Ari: These girls today have it much, much harder, much more pressure from that
angle. It’s funny, everyone has this image of sex and drugs and rock at the
time, but these were the things we were against actually. Even though sometimes
it did get a bit out of hand with the punk thing and the drug thing but the
philosophy was there that we shouldn’t and most of us kept up to it, most of us
didn’t get caught up with that rock and roll sex and drugs thing..
MsD: We had too much to do ..
Ari: We had too much to do, and even the people you think were the most
irresponsible, like The Sex Pistols, with that name, they were totally nothing
to do with sex. John [Lydon] my stepfather later, he protected me from all that.
He had a weird circle of people around him sometimes. But whenever I was around
he tried to shelter me from it. He had friends who were prostitutes and lesbians
who were quite pushy, but he kept them away from me, he shielded me. He hung out
with some crazy people, he used to go to that big club he used to hang out at,
that lesbian club, do you remember what it was called ...?
MsD: Louise’s …
Ari: Yes! Yes, Louise’s, you know it? I don’t know how I got in, I was only
fourteen. It was such a weird time period, because now you would have to have
your ID but we got in everywhere, I was everywhere, the 100 club, Louise’s, The
Speakeasy which we took over from the hippies …
MsD: Ah, I loved the Speakeasy.
Ari: Yeh, the Speakeasy, it was a good one because it was a turning point. Punks
didn’t really hang out there at first but it was a turning point. You know that
was Chris Spedding’s place, he was my stepfather before John. And my mum was
hanging out at the Speakeasy a lot. And then sometimes John took Nora (my mum)
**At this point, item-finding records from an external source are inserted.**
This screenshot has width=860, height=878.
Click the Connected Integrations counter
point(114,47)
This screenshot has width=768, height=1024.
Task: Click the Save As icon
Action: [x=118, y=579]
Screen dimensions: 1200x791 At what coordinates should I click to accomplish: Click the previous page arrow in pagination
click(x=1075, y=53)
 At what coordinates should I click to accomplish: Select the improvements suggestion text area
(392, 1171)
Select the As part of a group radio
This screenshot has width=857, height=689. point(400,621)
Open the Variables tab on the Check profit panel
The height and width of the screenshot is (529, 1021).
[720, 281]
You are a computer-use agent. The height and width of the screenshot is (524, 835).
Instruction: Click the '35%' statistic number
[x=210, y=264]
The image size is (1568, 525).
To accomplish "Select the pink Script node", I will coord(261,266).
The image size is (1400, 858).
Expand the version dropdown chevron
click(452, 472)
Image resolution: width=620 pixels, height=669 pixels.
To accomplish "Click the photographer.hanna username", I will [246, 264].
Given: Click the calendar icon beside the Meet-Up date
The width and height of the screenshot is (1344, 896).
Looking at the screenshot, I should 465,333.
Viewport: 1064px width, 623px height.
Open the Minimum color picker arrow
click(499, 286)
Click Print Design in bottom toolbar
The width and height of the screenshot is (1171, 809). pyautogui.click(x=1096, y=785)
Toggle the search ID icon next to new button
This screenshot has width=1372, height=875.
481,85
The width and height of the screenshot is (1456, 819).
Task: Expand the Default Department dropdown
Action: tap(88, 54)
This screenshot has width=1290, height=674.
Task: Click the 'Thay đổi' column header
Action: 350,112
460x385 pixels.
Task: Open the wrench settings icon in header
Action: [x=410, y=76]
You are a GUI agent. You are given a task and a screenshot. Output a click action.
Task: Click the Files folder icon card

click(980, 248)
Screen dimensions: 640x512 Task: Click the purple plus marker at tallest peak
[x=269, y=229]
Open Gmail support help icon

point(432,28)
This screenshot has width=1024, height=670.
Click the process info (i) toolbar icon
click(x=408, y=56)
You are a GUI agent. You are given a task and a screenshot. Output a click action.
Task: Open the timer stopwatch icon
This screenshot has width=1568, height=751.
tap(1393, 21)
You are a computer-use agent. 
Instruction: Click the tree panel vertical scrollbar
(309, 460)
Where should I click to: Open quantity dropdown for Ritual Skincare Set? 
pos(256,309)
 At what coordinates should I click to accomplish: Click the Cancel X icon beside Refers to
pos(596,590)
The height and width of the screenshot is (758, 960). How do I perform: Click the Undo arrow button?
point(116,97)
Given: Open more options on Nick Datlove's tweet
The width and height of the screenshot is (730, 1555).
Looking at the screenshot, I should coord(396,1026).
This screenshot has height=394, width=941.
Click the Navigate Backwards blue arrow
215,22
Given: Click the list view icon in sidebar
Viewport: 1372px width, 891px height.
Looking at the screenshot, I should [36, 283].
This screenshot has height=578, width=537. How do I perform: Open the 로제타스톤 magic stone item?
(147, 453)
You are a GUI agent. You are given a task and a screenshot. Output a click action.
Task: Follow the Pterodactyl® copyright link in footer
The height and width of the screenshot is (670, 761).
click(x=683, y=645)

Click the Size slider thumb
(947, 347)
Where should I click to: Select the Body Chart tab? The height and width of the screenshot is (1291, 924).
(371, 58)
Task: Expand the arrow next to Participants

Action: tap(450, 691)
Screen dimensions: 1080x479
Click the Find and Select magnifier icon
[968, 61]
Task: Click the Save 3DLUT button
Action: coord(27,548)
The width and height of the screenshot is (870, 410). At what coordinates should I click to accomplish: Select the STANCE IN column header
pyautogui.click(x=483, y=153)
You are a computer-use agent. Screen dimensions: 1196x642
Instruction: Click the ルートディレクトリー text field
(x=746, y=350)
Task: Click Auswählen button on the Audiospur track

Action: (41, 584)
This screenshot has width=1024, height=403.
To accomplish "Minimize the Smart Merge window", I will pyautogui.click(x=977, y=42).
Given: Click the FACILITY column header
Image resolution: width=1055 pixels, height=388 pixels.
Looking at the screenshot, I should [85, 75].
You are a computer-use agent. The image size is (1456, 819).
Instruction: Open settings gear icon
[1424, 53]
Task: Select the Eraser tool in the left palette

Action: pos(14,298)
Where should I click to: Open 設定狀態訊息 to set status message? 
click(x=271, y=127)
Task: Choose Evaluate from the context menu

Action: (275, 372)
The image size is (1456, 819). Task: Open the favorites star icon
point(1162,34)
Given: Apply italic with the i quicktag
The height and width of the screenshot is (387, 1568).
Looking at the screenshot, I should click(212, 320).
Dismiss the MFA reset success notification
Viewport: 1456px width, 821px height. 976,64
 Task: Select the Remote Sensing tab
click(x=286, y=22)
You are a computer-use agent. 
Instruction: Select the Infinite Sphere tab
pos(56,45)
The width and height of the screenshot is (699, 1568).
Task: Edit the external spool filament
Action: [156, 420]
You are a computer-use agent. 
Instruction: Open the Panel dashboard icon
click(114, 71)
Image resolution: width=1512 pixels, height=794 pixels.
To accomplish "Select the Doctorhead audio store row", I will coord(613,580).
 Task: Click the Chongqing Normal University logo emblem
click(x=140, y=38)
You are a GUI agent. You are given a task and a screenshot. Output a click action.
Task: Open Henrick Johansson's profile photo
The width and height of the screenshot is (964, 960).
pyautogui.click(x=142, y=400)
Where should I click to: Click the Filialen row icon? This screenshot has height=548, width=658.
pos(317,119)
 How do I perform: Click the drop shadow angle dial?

to Louise’s and one night I ended up for some reason with John somewhere in the
middle of nowhere and his circles of prostitutes and they did a bit of naughty
stuff, but he kept me protected.
AO: People were much more responsible, actually..
Music Machine
Dec 1978
MsD: We were safe in our groups at that time, but in the wider society I
remember it being incredibly dangerous for us, we were spat at walking down the
street, by straight guys …
Ari: Did you know about me being cut? I was stabbed by a regular guy. Just
walking, just walking on the street, looking the way I did! It was some John
Travolta looking guy.
MsD: I didn’t know. That’s terrible.
Ari: It was really terrible, for women especially. If you looked like we did, we
looked 30 years ahead of time, wearing the clothes we did - women until the late
90s didn’t look like that - and our attitude, our mind was so highly energized
from what we were doing, and that was so threatening somehow, to see us walking
down the road.
MsD: It was the straight guys I was most frightened of, they were the most
dangerous ones. Normal, middle-aged white guys picking on girls, on kids. I got
punched really hard.
Ari: Yeh, there were big grown John Travolta looking motherfuckers, who were
pretending they weren’t violent but were walking around carrying all the time
knives and shit, disco kids, mods, sniffing glue guys, pub guys, skinheads -
there were two different kinds of skinhead – NF ones and the others, teddy boys,
normal football hooligans – Oh my god, pub guys!
AO: Normal pub guys! Just coming out of the pubs onto the street…
Ari: The worst! So basically .. you were punched, I was cut, and like you say we
were kids, but the irony is we were attacked like in a witch hunt. It was like
witches. We were walking in the middle ages. Because it was so threatening to
them. Young girls dressed like that, and not caring what they thought. It was
fear, definitely fear. So it was like the middle ages, and they only needed to
put us at the stake and burn us, because that wasn’t actually permitted.
AO: If they could have, they would …and the police wouldn’t have done a thing.
Ari: Oh, the police would have been at the front, lighting the fire. The police
were scary too at that time. They were giving us hell.